Век родился, возрос, побежал: к четверти своей он разгоняется стремительно — сейчас, в начале 1825 года он бежит так скоро, когда Александр в Михайловском сидит на цепи! Век молод, его помещение само разворачивается, пространство (времени) все прибывает.
К середине века, к «полудню», 1850 году время раскроется возможно полно. До «полудня» Александр не доживет. Век, его ровесник, с 1837 года потянется далее без Пушкина.
К «без четверти» столетия, к году примерно 1875-му, век устанет.
К полночи, к 1900 году, — замкнется, замрет, уйдет в тот же ноль времени, из которого явился.
Все это абстрактные расчеты и «черчения»; нам задним числом их делать легче, чем Пушкину.

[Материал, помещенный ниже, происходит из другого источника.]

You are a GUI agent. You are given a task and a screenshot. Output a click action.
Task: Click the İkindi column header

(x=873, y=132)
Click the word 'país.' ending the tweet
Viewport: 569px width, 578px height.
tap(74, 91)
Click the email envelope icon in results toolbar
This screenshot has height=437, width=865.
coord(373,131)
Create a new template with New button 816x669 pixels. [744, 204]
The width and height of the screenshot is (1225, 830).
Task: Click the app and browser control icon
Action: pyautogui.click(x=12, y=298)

Век широкими шагами проходит мимо. Спрашивается: как тут не пролиться желчи? Пушкин — ровесник века, и ему в подвижной четверти столетия самому положено быть подвижну, а он тут захлопнут в Пскове, как в пыльной книге мотылек.
Новый, 1825 год ожидается не весел.
* * *
Пространства для поэта закрыты: Пушкин вынужден двинуться во время.

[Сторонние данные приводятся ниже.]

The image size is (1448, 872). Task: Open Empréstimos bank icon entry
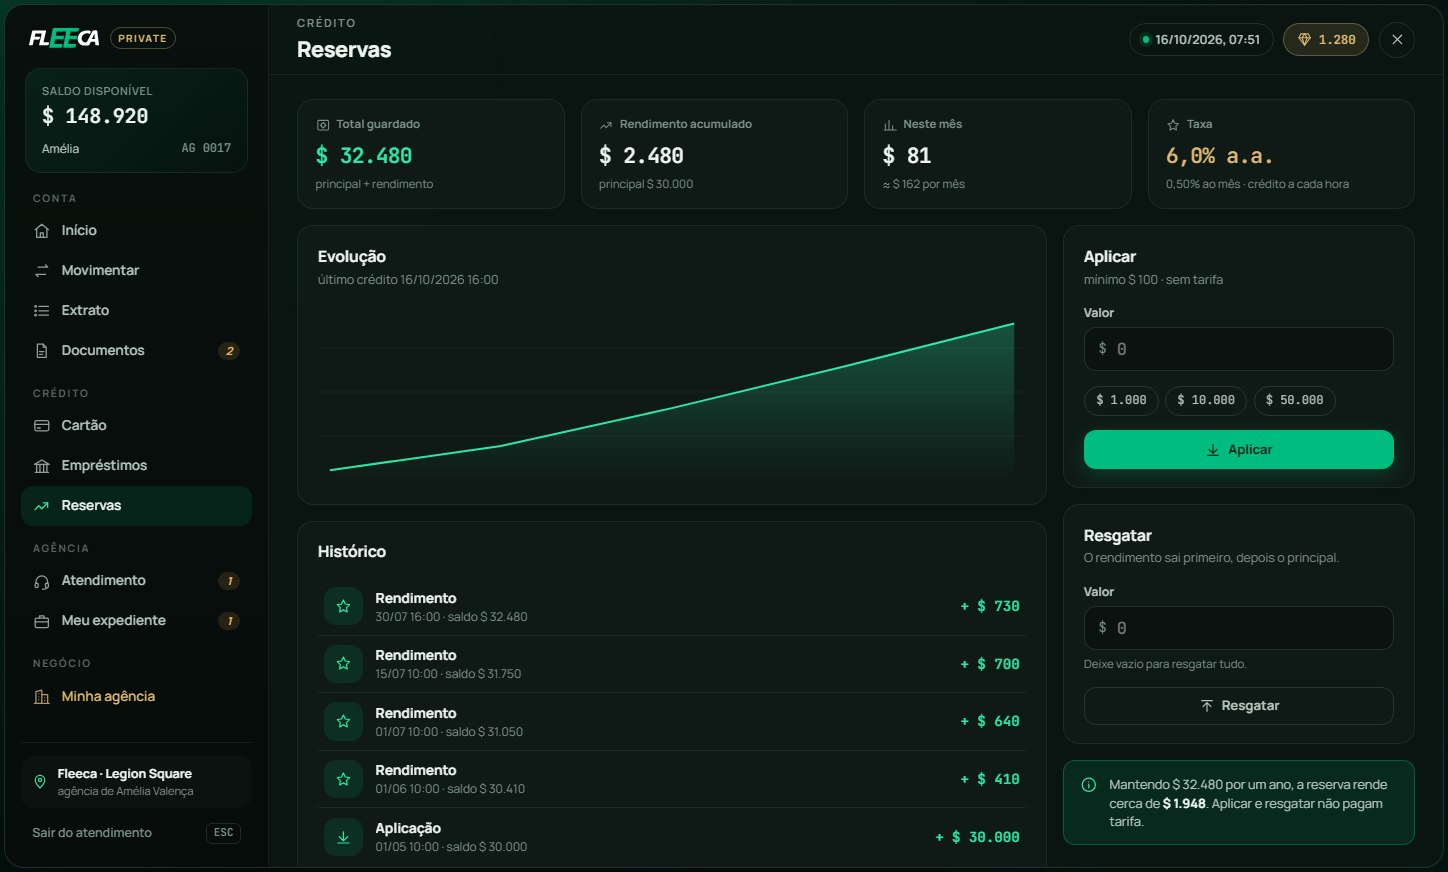pos(136,465)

Это принципиальный поворот в его движении. Странное дело, как ему, московскому уроженцу, это не пришло в голову раньше?
Здесь обнаруживается ключевой пункт в сюжете о «мертвом» и «живом» пространстве. Мы подошли к моменту, с которого, словно в самом деле ударившись о невидимое дно времени, Пушкин понемногу начинает путь вверх. По крупицам, по корпускулам света (так, как после Рождества начинает расти день), Александр начинает меняться.
Меняется его поэтический материал: Пушкин принимается вырезать стихи из тишины, из «ничего». Из самого себя: диалог вести более не с кем. Это новое для него приключение; пока результаты этой его работы незаметны.
Вот что заметно, что может послужить отправной точкой к дальнейшим рассуждениям: от пребывания в праздности Пушкин переходит к изучению праздников [59].
* * *
Именно к изучению.
Когда-то я полагал, что хронологические совпадения в его творчестве 1825 года с ходом православного календаря большей частью случайны; они показательны, интересны, в них можно отыскивать метафоры «весенних» или «летних» стихов, но все же они остаются совпадениями, которых всегда было достаточно в жизни Пушкина.